In my senior year at CSULB, I entered the annual Molson Golden poster competition, a national contest held across colleges throughout the country. First-place finalists from each university surrendered their original art in exchange for $500, with those works traveling in a nationwide exhibit. The grand prize of $2,000, along with the distinction of having your illustration used in promotional posters distributed to colleges across the country, went to a single winner chosen from that group. My entry didn't take the grand prize, but it caught the eye of a New York book publisher whose brother-in-law was producing a film he had written and needed an illustrator willing to work on a tight budget.
That single connection led to a call from the production department at MGM Studios and my first meeting with Charles Grodin, who had written, produced, and starred in the film alongside longtime collaborators from his Hollywood circle. The project called for ten dinosaur illustrations to serve as title cards in the opening credits. I was given almost complete creative freedom — no real art direction to speak of, just a subject and a deadline.

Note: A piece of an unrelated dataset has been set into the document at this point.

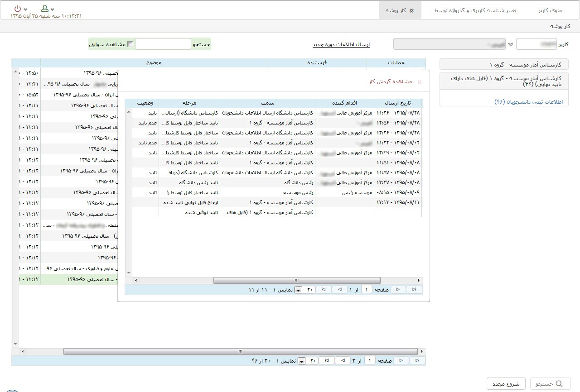Open page-size dropdown in workflow popup pager
Screen dimensions: 580x392
[x=299, y=290]
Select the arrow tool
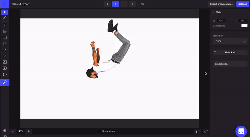Screen dimensions: 250x137 pyautogui.click(x=5, y=50)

Looking back, I wish I had spent more time researching dinosaur anatomy. But I was a month out of school, hungry for the work, and grateful for their trust.
I had hoped this was the moment everything would take off. It wasn't. The film disappeared almost as quietly as it arrived, and the decade that followed was a long, humbling education in persistence before I finally found my footing as an illustrator.
FYI – I had to surrender the original artwork to the studio, as I was told this was a non-negotiable requirement. The samples on the left are screenshots taken from a low-resolution video of the film.